» Assignment
Return every line of the material below word for word, leaving out the pictures.

Pixel coordinate grounding data
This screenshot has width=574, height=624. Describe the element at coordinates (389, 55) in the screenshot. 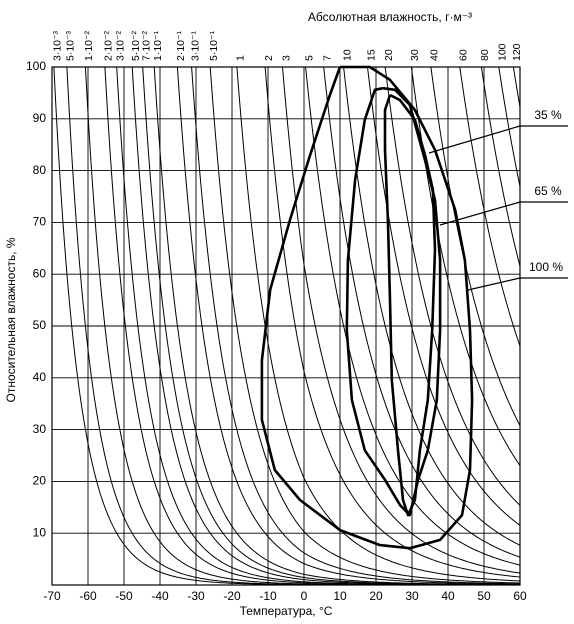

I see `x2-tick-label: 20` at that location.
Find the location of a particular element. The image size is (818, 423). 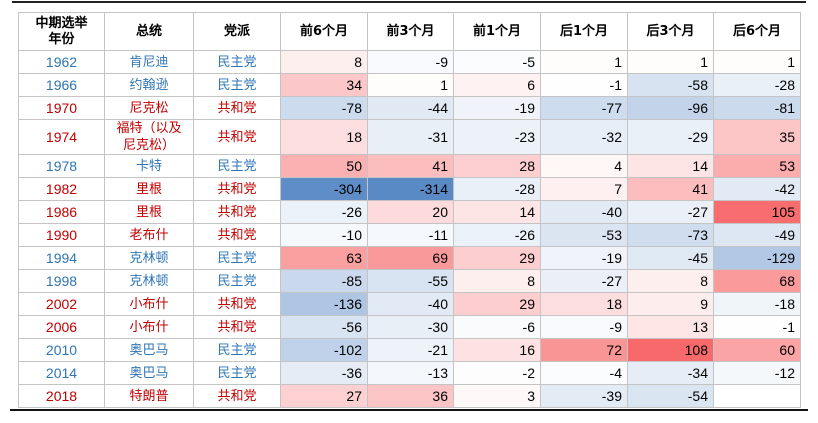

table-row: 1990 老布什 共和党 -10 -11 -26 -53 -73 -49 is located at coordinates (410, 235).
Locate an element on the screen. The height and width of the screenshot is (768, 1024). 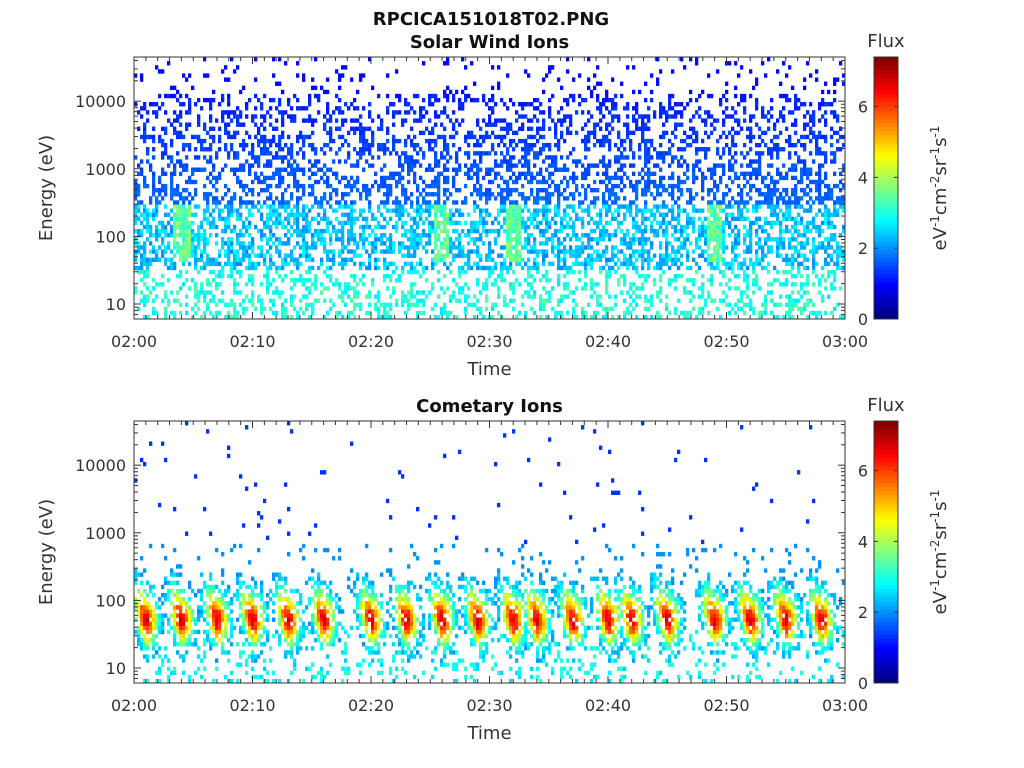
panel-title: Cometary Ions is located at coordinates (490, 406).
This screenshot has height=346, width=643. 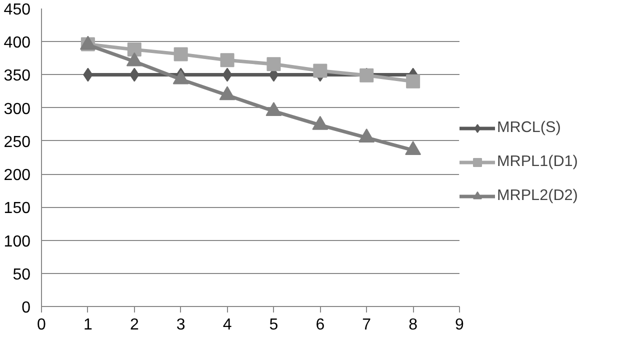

» Result for this task
This screenshot has width=574, height=624. Describe the element at coordinates (389, 55) in the screenshot. 

I see `x2-tick-label: 20` at that location.
Find the location of a particular element. The image size is (818, 423). 

table-row: 1990 老布什 共和党 -10 -11 -26 -53 -73 -49 is located at coordinates (410, 235).
Locate an element on the screen. The height and width of the screenshot is (768, 1024). 
panel-title: Cometary Ions is located at coordinates (490, 406).
This screenshot has height=346, width=643. 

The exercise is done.